Requirement:
Transcribe the listing exactly as written. Leave the images out.

Source information:
<<<<
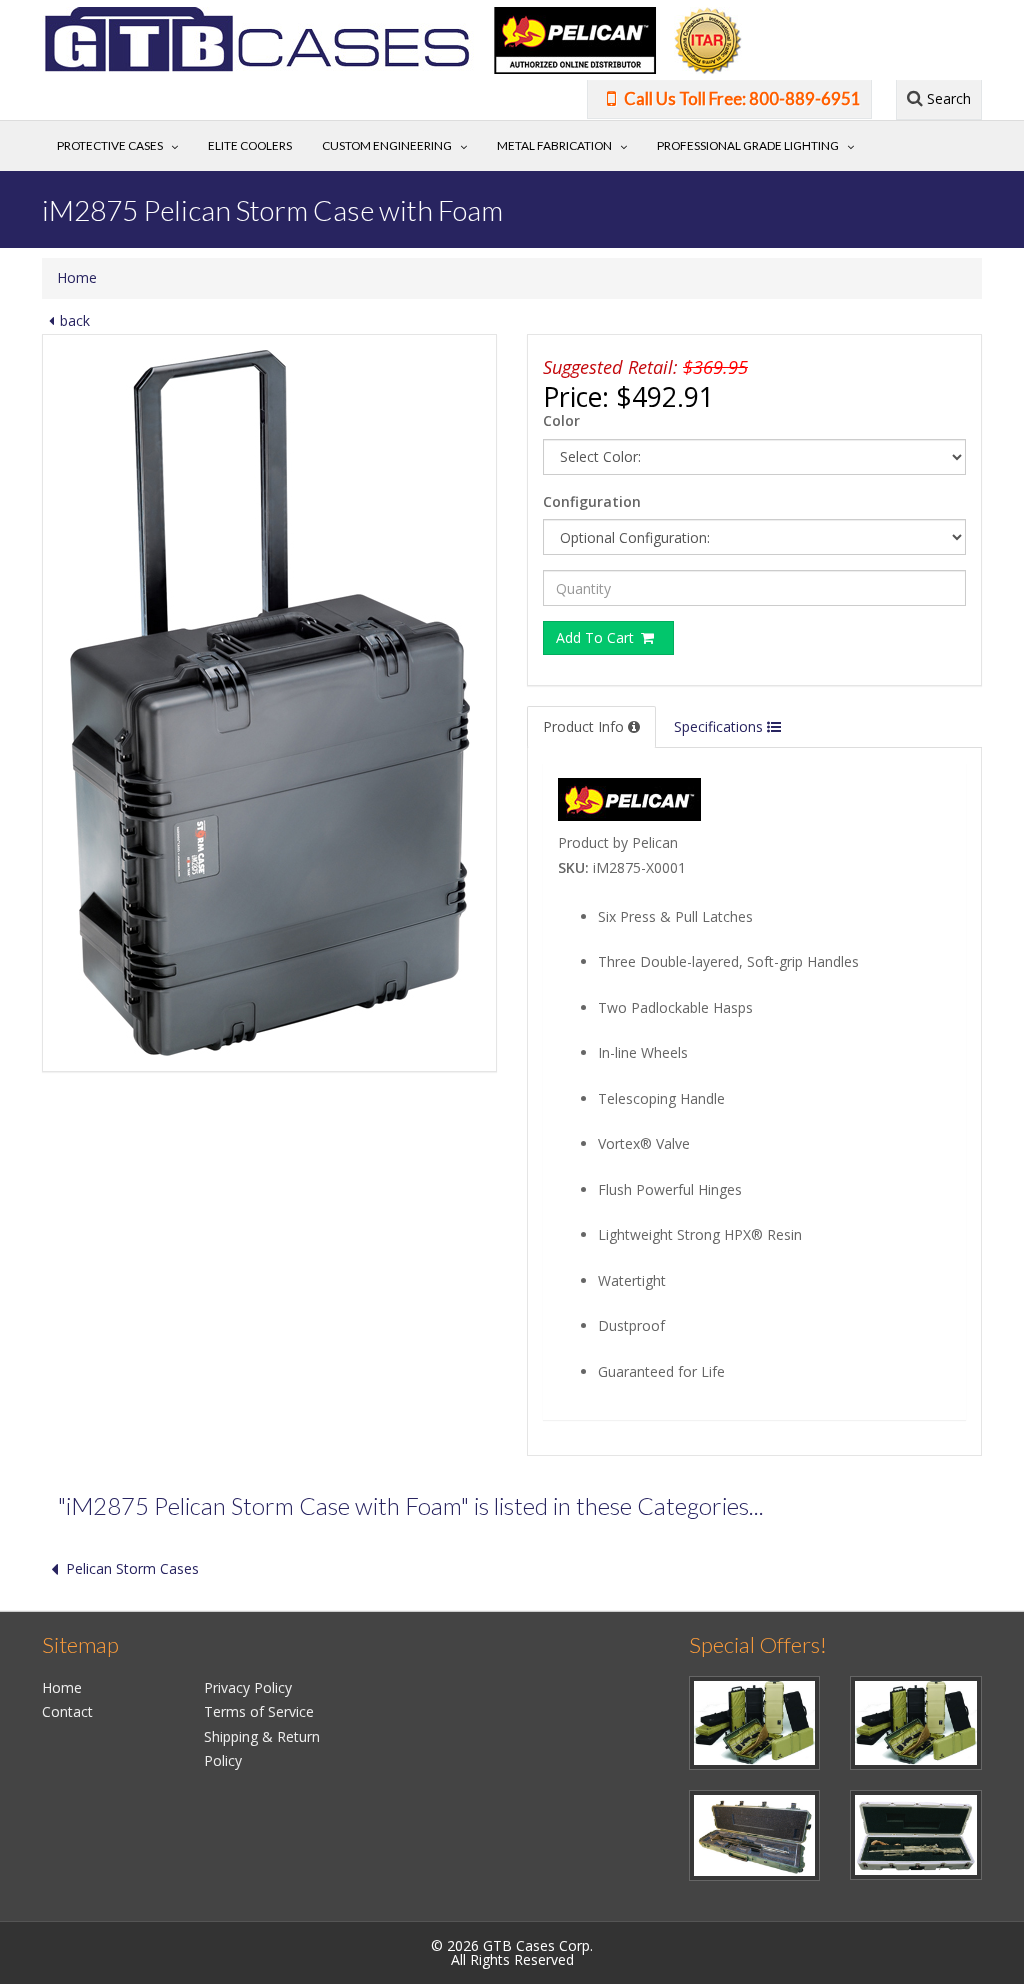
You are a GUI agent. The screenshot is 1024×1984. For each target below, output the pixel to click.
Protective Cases (110, 145)
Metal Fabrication (554, 145)
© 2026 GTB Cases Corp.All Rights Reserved (512, 1952)
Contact (67, 1711)
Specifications (720, 726)
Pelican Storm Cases (132, 1568)
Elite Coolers (250, 145)
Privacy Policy (248, 1687)
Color (561, 420)
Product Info (585, 726)
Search (947, 98)
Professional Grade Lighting (748, 145)
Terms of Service (259, 1711)
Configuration (592, 501)
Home (77, 277)
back (75, 320)
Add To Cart (597, 637)
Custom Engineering (387, 145)
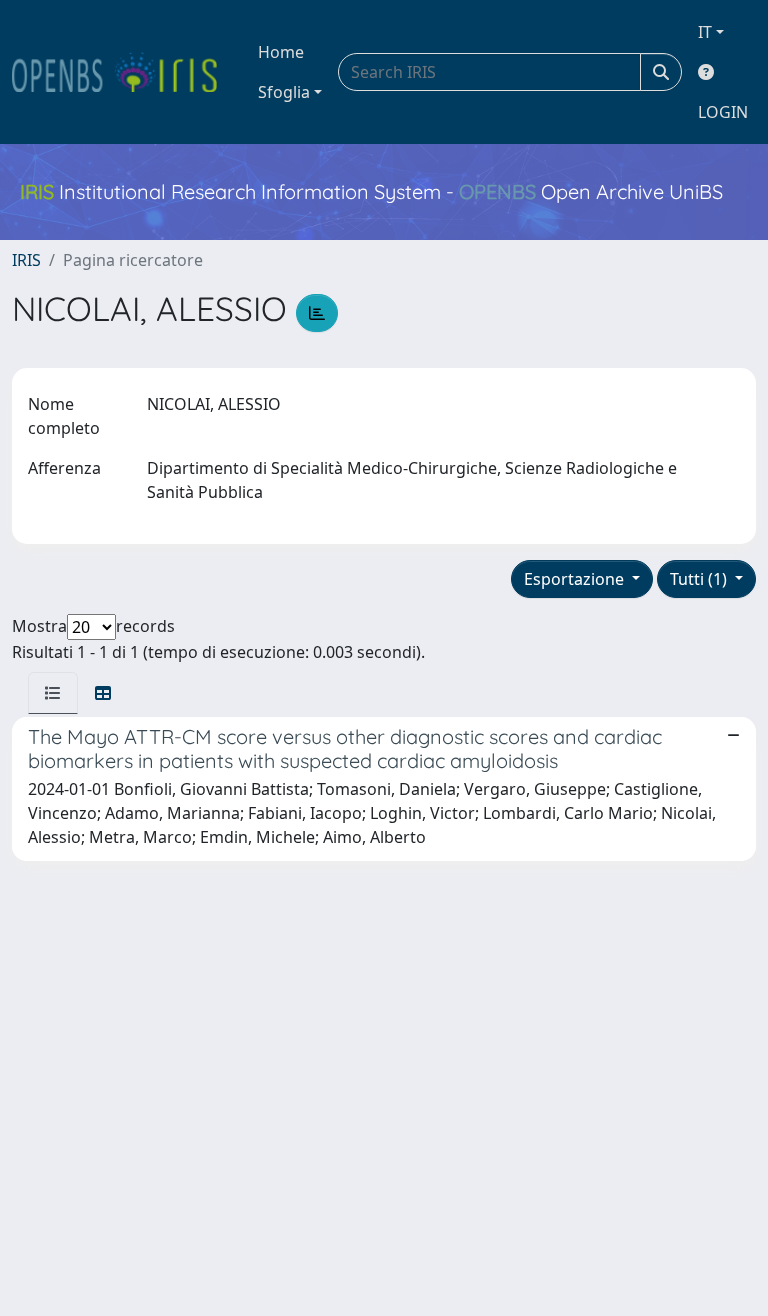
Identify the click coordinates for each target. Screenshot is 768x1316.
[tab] (53, 693)
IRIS (26, 260)
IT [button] (705, 32)
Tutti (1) (700, 579)
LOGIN (723, 112)
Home (281, 52)
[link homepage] (123, 72)
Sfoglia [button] (284, 92)
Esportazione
>>>>
Written reply:
You are a GUI agent. The screenshot is 1024×1984. For each target below, output the pixel to click.
Protective Cases (110, 145)
Metal Fabrication (554, 145)
© 2026 GTB Cases Corp.All Rights Reserved (512, 1952)
Contact (67, 1711)
Specifications (720, 726)
Pelican Storm Cases (132, 1568)
Elite Coolers (250, 145)
Privacy Policy (248, 1687)
Color (561, 420)
Product Info (585, 726)
Search (947, 98)
Professional Grade Lighting (748, 145)
Terms of Service (259, 1711)
Configuration (592, 501)
Home (77, 277)
back (75, 320)
Add To Cart (597, 637)
Custom Engineering (387, 145)
Identify the click coordinates for each target. Screenshot is 768x1316.
[tab] (53, 693)
IRIS (26, 260)
IT [button] (705, 32)
Tutti (1) (700, 579)
LOGIN (723, 112)
Home (281, 52)
[link homepage] (123, 72)
Sfoglia [button] (284, 92)
Esportazione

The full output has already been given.